The World Series is on the horizon, so what better time to check out a few designs that feature some of the best ball players to ever grace the diamond?
During Game 5 of the 1956 World Series, Don Larsen pitched a perfect game. I’ll never understand why we don’t hear more about Don Larsen.
A home run in a World Series game is one thing, but when you get three in one game, you become a baseball legend. In 1977, Reggie Jackson popped a trio over the fence.
Nothing is as rife with drama as a World Series that comes down to the wire. Mazeroski’s ninth-inning home run in Game 7 of the 1960 World Series put the Pirates on top and into the history books.
Kirk Gibson hit a booming home run in the first game of the 1988 series, despite suffering injuries to both knees.
When it comes to unbeatable World Series pitching, Mathewson set the standard in 1905 by pitching three shutouts in a single week.
It was a duel between two pitchers in Game 7 of the ’91 Series, in which Jack Morris battled John Smoltz for 10 shutout innings. Morris came out on top after Atlanta’s relief failed, ultimately paving the way for a Minnesota victory.

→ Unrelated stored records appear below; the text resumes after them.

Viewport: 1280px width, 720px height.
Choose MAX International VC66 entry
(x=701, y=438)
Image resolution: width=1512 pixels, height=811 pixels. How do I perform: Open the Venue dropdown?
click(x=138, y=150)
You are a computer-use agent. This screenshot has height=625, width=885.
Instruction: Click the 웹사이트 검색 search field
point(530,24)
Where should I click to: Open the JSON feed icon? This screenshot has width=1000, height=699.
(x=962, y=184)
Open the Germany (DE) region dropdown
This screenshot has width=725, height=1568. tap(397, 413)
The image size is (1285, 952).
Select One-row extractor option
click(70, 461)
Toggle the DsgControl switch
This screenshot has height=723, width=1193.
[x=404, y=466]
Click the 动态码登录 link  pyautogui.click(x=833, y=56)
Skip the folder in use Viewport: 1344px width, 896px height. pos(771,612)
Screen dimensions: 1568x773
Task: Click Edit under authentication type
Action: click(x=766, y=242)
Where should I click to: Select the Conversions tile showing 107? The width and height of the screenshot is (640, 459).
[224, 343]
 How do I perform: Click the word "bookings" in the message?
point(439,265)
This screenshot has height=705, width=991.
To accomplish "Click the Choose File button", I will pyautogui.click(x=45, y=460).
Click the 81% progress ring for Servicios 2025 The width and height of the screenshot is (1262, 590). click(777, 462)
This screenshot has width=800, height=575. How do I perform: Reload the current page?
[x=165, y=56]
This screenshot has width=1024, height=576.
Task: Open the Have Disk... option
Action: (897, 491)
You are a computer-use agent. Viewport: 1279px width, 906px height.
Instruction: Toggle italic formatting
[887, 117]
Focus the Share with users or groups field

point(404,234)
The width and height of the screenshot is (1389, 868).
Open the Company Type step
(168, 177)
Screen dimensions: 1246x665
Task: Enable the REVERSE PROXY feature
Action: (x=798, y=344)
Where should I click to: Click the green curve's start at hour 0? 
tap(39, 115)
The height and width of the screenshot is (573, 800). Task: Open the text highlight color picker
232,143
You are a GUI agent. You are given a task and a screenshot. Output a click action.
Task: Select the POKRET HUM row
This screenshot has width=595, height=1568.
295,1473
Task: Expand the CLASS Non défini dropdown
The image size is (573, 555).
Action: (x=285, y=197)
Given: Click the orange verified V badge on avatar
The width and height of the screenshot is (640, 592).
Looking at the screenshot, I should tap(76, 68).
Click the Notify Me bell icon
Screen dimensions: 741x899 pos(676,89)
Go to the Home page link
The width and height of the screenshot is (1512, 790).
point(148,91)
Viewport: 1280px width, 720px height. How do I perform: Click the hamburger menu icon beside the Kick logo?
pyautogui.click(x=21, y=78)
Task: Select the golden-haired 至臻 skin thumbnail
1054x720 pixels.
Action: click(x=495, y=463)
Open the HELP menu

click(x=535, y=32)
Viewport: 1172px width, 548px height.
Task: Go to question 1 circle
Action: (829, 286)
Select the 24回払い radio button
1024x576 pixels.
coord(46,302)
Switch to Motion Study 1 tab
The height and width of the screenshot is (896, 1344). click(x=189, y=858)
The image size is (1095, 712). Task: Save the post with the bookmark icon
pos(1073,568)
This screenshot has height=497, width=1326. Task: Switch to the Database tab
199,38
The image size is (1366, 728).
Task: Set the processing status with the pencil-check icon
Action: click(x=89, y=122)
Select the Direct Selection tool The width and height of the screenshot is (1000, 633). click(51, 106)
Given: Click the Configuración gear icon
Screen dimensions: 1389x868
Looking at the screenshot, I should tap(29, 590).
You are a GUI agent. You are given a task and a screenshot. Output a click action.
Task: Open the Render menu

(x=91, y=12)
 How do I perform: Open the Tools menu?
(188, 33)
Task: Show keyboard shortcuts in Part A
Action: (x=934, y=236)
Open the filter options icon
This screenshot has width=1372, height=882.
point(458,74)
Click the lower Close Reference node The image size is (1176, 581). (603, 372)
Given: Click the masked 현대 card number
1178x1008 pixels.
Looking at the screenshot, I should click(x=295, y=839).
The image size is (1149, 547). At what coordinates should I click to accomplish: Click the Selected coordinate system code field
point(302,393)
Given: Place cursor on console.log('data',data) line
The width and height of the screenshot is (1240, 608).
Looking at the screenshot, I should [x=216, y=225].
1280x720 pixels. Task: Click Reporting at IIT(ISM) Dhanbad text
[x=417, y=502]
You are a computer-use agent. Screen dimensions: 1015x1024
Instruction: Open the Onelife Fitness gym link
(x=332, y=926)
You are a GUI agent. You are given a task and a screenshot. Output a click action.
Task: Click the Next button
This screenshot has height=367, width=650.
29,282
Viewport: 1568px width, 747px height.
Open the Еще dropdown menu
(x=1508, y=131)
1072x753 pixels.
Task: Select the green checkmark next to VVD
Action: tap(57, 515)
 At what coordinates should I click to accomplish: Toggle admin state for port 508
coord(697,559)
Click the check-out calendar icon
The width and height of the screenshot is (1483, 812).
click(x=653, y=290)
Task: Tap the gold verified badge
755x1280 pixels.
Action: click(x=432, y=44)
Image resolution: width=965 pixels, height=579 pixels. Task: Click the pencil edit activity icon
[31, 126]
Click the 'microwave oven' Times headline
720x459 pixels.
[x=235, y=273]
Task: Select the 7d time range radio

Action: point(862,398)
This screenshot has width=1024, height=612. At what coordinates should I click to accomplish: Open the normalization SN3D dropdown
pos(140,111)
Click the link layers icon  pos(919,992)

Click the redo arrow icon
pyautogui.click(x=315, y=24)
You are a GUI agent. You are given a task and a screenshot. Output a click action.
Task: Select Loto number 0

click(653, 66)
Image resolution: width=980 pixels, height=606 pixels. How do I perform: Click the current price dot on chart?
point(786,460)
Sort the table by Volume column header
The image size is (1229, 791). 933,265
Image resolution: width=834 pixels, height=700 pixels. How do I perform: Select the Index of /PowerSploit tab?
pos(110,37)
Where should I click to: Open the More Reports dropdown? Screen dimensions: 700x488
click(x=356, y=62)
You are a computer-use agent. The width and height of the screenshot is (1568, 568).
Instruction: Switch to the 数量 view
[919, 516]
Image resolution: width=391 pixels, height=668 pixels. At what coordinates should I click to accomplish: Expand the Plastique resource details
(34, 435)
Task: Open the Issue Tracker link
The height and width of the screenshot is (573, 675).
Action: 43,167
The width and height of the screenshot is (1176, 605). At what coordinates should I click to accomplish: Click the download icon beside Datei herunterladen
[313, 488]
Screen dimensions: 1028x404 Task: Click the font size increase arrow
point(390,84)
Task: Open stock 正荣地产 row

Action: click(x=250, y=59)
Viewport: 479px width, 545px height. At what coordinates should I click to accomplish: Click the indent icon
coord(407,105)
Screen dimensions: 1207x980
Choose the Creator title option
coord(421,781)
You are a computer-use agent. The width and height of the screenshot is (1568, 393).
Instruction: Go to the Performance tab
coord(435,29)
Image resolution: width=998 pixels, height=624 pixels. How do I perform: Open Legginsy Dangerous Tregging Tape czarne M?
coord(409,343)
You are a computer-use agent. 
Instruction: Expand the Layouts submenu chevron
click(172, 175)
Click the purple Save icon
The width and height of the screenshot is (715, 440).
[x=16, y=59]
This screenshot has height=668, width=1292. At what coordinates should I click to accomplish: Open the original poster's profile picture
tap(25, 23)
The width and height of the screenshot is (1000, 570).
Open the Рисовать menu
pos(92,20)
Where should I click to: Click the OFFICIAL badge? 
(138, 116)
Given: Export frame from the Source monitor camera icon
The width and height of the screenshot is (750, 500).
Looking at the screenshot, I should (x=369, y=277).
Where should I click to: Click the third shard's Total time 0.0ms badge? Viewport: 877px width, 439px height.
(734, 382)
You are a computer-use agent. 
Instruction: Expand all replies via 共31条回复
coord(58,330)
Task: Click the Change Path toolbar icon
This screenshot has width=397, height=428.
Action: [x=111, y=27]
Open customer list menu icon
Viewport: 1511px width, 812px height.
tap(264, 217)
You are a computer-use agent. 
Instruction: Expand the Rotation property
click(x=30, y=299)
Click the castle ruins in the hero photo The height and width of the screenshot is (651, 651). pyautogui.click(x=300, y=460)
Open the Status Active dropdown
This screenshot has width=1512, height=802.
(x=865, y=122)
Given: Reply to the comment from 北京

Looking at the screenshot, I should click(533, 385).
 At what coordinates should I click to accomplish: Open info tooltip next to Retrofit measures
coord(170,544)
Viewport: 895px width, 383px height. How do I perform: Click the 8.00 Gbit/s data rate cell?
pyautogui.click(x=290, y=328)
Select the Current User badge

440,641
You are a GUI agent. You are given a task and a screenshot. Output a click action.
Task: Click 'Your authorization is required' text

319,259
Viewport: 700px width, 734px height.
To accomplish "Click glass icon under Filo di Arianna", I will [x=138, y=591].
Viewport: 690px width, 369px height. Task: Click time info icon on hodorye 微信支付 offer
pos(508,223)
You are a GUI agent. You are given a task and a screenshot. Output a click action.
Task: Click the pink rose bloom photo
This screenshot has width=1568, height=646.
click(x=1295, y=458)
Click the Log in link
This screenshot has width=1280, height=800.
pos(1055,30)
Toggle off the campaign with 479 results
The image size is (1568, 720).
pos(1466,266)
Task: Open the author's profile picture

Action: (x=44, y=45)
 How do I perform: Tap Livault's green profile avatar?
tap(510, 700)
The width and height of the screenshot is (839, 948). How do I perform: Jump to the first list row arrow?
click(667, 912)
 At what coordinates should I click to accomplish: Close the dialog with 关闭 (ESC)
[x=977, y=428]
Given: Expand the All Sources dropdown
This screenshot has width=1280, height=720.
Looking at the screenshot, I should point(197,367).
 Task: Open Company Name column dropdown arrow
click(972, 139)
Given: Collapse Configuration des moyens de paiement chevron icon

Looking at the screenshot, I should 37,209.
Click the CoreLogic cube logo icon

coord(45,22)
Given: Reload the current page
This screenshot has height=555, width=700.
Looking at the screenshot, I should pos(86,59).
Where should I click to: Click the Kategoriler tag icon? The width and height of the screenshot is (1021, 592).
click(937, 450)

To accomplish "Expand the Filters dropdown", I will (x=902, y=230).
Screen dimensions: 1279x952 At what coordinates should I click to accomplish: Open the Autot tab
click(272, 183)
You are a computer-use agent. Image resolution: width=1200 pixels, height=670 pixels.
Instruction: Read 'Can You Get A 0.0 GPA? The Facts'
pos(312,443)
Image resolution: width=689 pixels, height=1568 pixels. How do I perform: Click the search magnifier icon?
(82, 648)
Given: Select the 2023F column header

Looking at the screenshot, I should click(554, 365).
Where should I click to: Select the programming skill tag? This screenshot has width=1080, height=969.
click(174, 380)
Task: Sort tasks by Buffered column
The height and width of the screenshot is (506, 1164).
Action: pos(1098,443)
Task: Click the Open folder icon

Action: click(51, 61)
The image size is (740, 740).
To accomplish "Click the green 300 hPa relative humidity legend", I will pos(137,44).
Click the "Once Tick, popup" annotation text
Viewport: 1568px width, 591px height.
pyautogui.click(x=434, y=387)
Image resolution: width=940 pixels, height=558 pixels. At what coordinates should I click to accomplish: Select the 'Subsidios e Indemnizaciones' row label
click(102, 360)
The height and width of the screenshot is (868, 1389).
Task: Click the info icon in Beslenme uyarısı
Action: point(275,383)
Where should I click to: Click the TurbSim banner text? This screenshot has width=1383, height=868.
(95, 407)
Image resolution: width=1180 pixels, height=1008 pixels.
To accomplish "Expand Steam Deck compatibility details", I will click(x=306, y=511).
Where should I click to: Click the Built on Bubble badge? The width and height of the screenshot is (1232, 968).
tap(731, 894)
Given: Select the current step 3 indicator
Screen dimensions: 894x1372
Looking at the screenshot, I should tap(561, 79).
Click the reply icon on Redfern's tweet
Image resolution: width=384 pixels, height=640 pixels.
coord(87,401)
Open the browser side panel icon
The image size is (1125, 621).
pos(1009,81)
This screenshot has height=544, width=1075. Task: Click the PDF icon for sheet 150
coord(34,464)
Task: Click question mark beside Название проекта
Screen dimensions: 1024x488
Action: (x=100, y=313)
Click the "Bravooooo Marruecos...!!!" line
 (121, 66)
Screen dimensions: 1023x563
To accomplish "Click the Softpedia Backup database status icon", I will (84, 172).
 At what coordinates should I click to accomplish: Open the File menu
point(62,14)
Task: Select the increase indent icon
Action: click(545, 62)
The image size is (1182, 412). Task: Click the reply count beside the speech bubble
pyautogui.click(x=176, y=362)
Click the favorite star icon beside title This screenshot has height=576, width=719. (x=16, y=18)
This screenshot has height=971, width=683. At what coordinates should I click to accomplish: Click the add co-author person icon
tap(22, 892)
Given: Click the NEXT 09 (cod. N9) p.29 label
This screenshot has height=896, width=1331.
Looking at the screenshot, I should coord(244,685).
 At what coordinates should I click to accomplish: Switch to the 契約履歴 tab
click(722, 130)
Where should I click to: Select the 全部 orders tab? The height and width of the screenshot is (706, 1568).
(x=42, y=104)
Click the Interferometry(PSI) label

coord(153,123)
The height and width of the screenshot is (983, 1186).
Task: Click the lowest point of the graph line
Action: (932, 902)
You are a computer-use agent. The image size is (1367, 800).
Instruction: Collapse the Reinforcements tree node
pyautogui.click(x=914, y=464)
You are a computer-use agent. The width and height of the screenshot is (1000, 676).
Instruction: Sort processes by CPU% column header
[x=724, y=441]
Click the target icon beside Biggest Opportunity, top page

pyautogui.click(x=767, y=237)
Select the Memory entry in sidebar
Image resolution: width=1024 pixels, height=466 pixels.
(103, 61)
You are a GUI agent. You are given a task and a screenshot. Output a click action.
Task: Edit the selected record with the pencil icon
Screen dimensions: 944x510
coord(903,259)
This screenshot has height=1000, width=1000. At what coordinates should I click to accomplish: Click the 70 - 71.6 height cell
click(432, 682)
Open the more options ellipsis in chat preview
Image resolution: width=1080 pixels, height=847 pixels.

You want fast? Try Enos Slaughter, who scored from first on a routine line drive in 1947’s Game 6 to help the Cardinals win the Series.
Willie May’s “The Catch” may be more famous than any other defensive play in baseball history. His deep center field grab saved two runs in Game 1 of the 1954 Series.
Joe Carter ended the 1993 World Series with a game- and series-winning home run in Game 7. It was only the second time a home run ended the World Series, the first being Mazeroski’s dinger in 1960.
The most famous image of Carlton Fisk is him “waving” his home run ball into fair territory during Game 6 of the 1975 World Series. His effort won the game for Boston, but they ended up losing the World Series to the Reds in the next game.